Death, new life, et cetera. You can imagine the kind of thing Wendy says. Wendy is never going to set the Linden on fire. Mr Crowther will not have to say, ‘Boys and girls, I know we just saw Reverend Wendy eating a daffodil . . .’ All the same, there’s something so, well, just plain good, so kind, in the way Wendy says these rather trite things. It bypasses the cerebral cortex to land, thud! on target, right in your yearning heart. The way the smell of daffodils dumps you straight into your childhood garden.
On the back row Mrs Fry is in difficulty. Her mum died last month. But Wendy’s little talk is over now, and she’s inviting the whole school to Cardingforth parish church on Sunday, because there will be an extra special guest coming! Does anyone know who will be coming? Yes?
‘Jeeesus is coming on a donkey coz it’s Palm Sunday.’
The voice drips such sarcasm that this can only possibly be a child of the vicarage speaking. Yes, it’s little Leah Rogers, elder daughter of the bishop’s chaplain. She eyeballs Wendy, a look of withering scorn on her face. Dominic would probably reply, ‘Ha! that’s exactly where you’re wrong, young lady! Bananaman is coming on his Banana-scooter because it’s National Banana Day. What? It isn’t? Curses!’ But Wendy recognizes Leah. She understands where this hatred is coming from.
‘Yes, well done,’ she says. ‘It’s Palm Sunday. And everyone is welcome.’
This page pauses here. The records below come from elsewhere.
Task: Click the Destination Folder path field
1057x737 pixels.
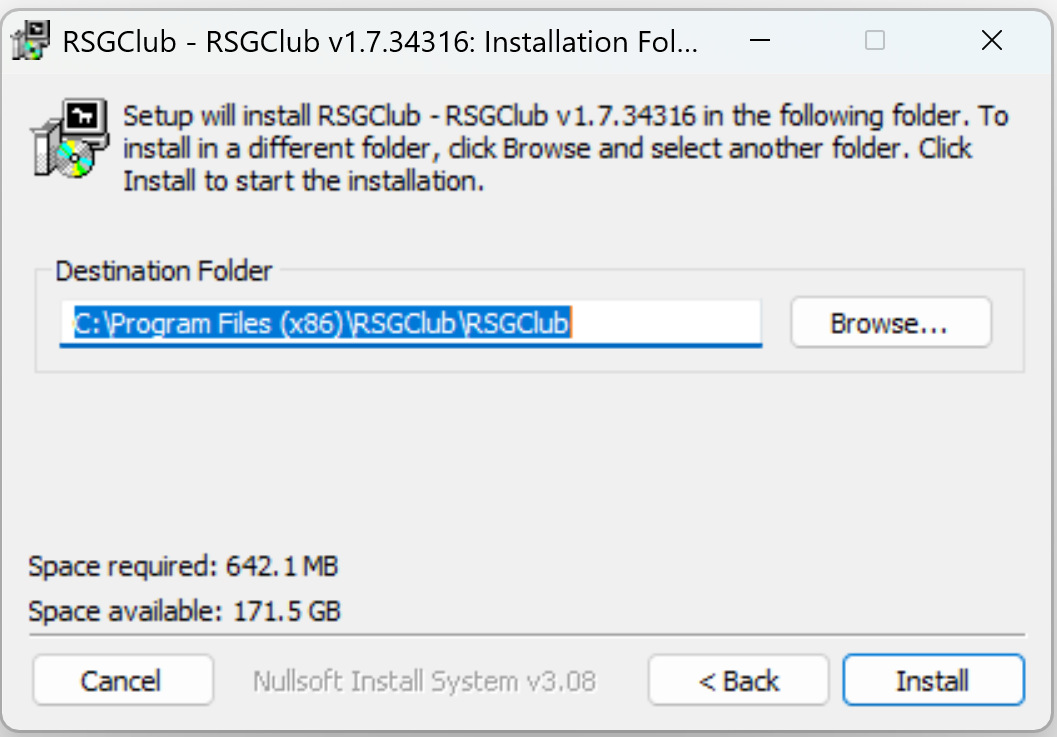Action: coord(411,324)
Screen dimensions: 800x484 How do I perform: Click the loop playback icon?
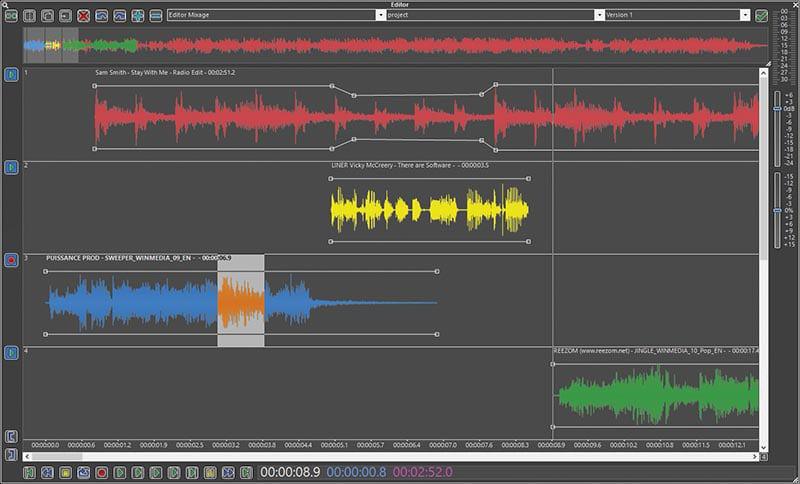[83, 471]
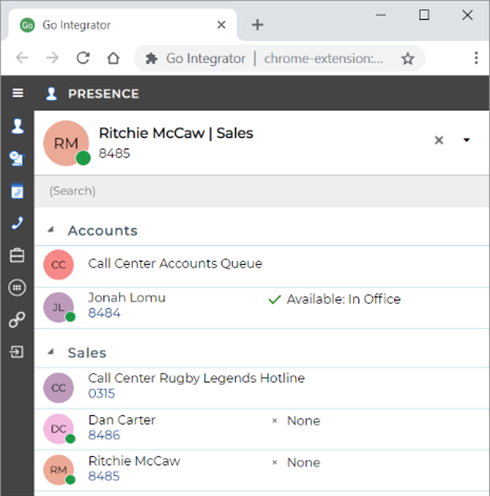490x496 pixels.
Task: Click the briefcase icon in sidebar
Action: click(17, 255)
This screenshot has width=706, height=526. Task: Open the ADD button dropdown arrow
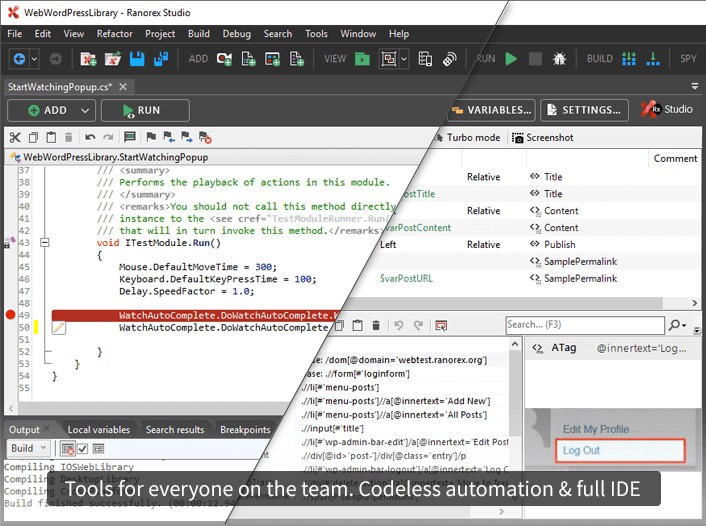pos(84,110)
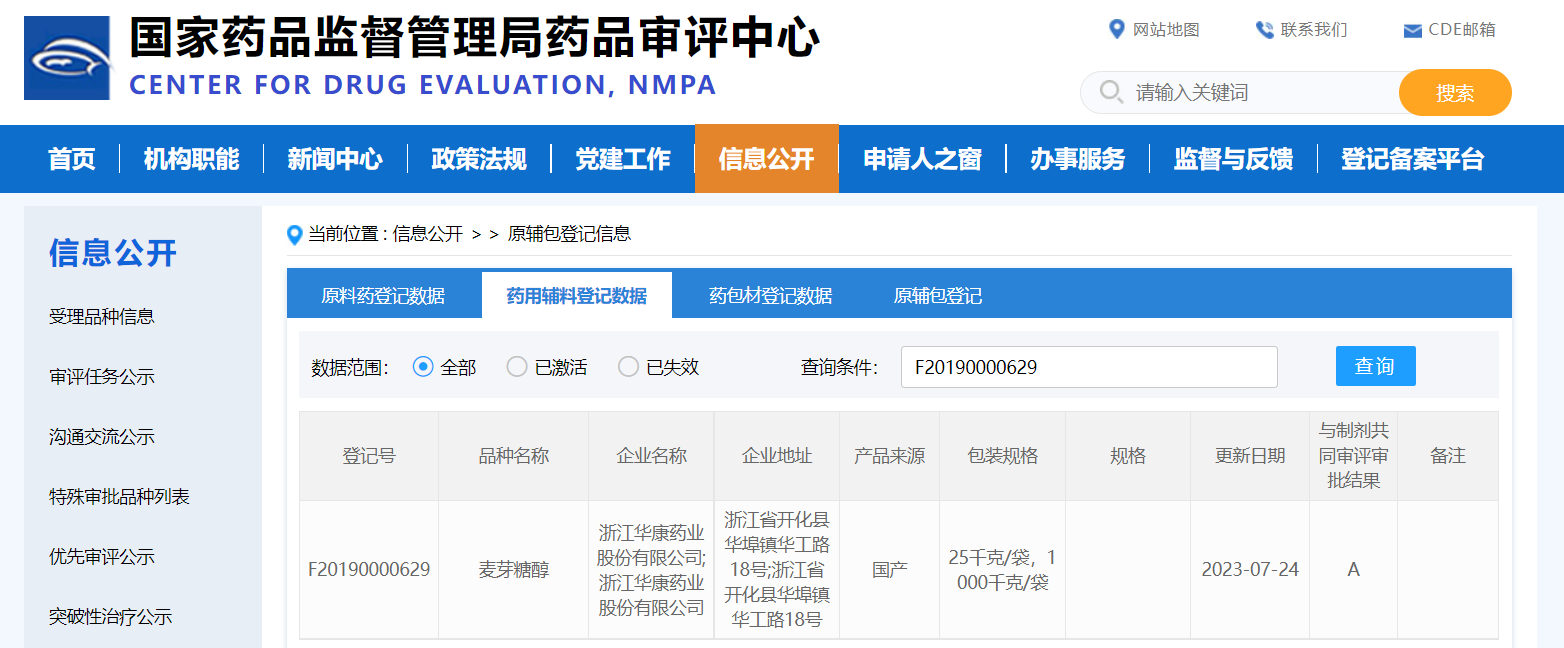Click the current location pin icon
The width and height of the screenshot is (1564, 648).
(x=294, y=235)
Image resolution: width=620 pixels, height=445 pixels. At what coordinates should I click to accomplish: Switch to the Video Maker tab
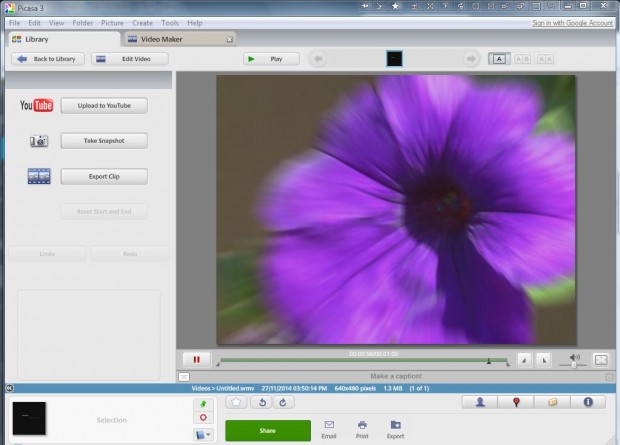click(x=175, y=39)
Mr Crowther activates the data projector, Mrs Fry goes to the electronic keyboard, and the school scrambles to its feet. They sing ‘1 2 3 it’s good to be me’. The 288 young voices of Cardingforth Primary stoutly declare: ‘I’m a special person and there’s only one of me, and no one else is prouder of the person that is me.’ Or rather, 287 young voices declare it. Leah Rogers has her arms folded, her eyes narrowed and her mouth clamped firmly shut. She’s making a wish that on Palm Sunday the stupid donkey will do A GREAT BIG GIANT POO right in the middle of CHURCH.
Meanwhile, special person Freddie May (there’s only one of him!) was in the bishop’s office, helping PA Penelope stuff envelopes. This time it was a lovely, lovely letter and a leaflet from Susanna, inviting clergy spice to a quiet day with aromatherapy at the Diocesan Retreat House.